Говорят, что искусство — это прежде всего деталь. Лошадиные противогазы и вся эта самоубийственная кавалерийско-сабельная атака на танки — вот она, деталь «окопной правды», которую не выдумать тому, кто такого не пережил. И не опровергнуть этого никаким самым высоким научным и административным авторитетом, пытавшимся и все еще пытающимся оправдать преступное поведение Сталина и его ближайшего окружения, способствовавших разгрому гитлеровцами кадровых частей Красной Армии в первые же недели войны.
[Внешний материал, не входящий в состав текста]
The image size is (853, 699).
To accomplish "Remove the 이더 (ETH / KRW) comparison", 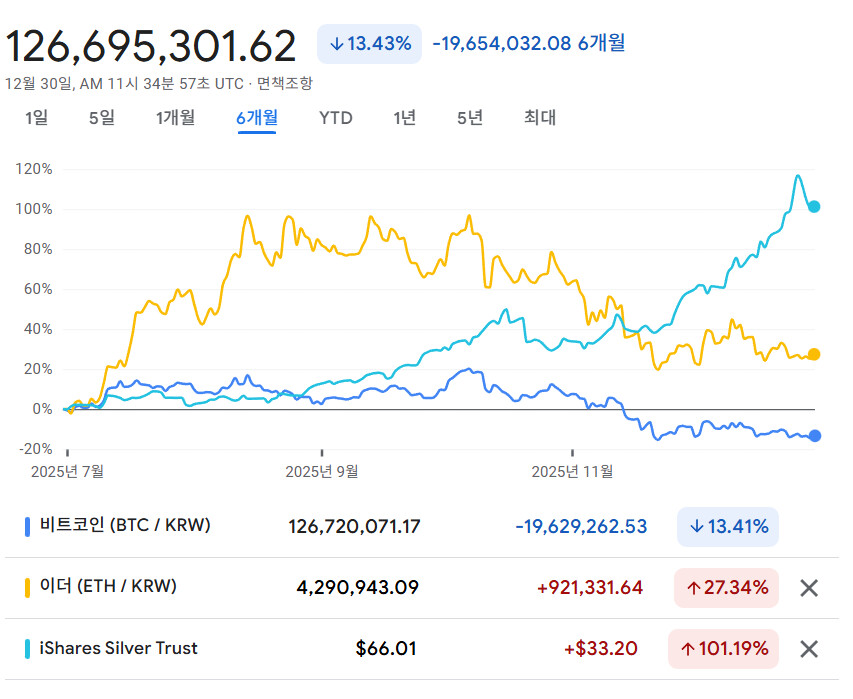I will coord(809,588).
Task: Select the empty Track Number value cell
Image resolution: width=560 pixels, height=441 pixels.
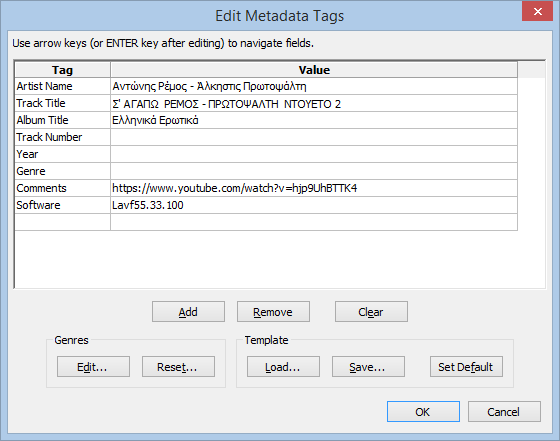Action: coord(314,137)
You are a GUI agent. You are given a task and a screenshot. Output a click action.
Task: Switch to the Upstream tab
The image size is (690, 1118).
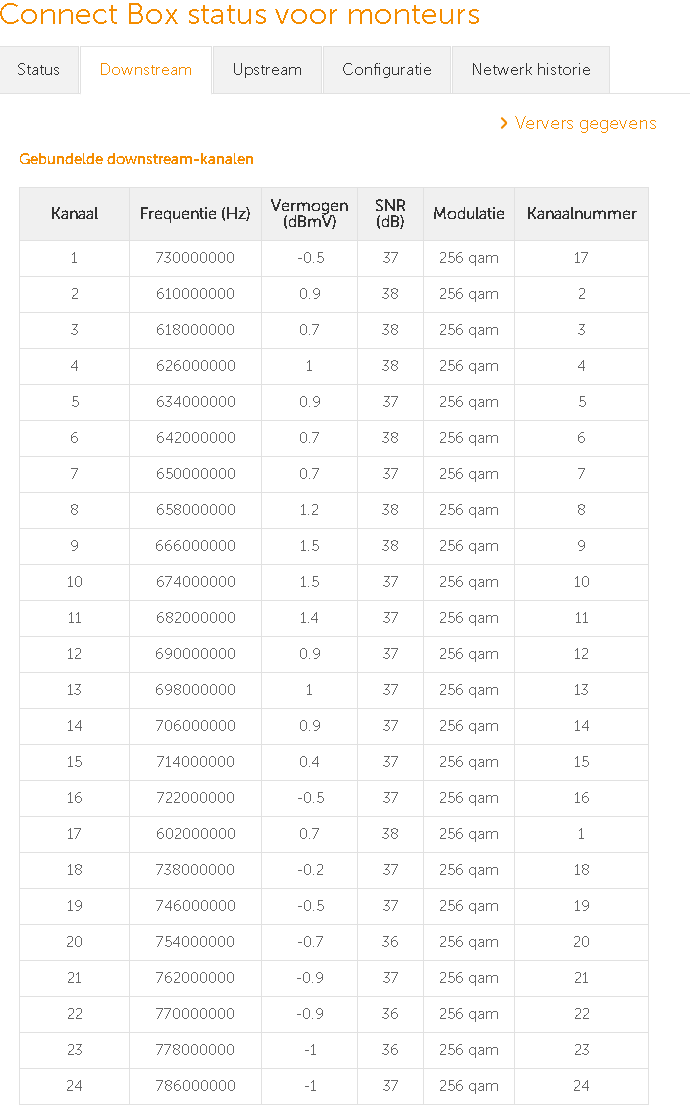(267, 70)
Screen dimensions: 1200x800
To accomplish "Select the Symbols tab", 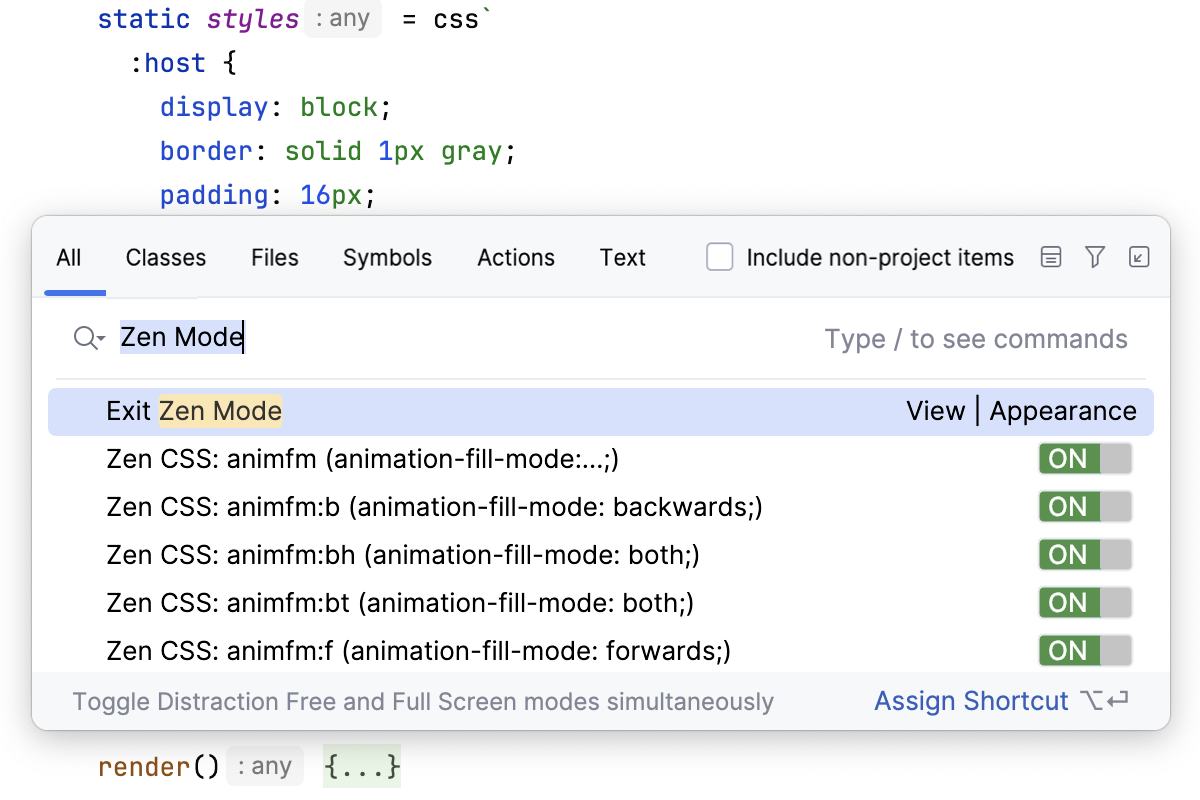I will (387, 257).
После того, первого страшного боя был второй и третий. Были новые поражения и тысячи смертей прежде, чем произошел не столь «великий», как его потом описывали придворные писатели, но все же перелом в ходе Великой Отечественной, после которого продолжались и поражения, но успехов стало больше, и в конце концов пришла Победа. Лейтенанта Василия Владимировича Быкова к тому времени дважды официально объявляли убитым. Мать получила похоронку со словами о том, что сын ее «пал на поле боя смертью храбрых». Это уже в пред победном сорок четвертом году, когда фронт победно катился на запад, когда в пропаганде пели уже только триумфальные фанфары, а трагедия народа, в том числе и отдельные поражения наших войск продолжались, такова правда, так было до самых последних дней войны.
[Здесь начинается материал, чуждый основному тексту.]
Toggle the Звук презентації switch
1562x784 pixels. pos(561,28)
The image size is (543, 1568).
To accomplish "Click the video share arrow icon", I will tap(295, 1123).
Одним из немногих оставшись в живых, Василь Быков пережил разгром своего батальона. «По документам, — рассказывал впоследствии писатель, — я был там убит и похоронен в братской могиле возле деревни Большая Северинка (на памятнике у братской могилы павших там и по сей день осталось высеченным его имя. — В. Г.). Было это в январе. Мы наступали под Кировоградом. Зима. Степь. Была ночь, но было светло от свежевыпавшего снега. Внезапно вражеские танки атаковали нас на кукурузном поле. Огонь был плотным. Я был ранен в ногу. Один танк повернул на меня. Я метнул противотанковую гранату, но неудачно. Танк продолжал надвигаться на меня. Я едва успел подобрать ноги, и он буквально вдавил в снег полы моей шинели.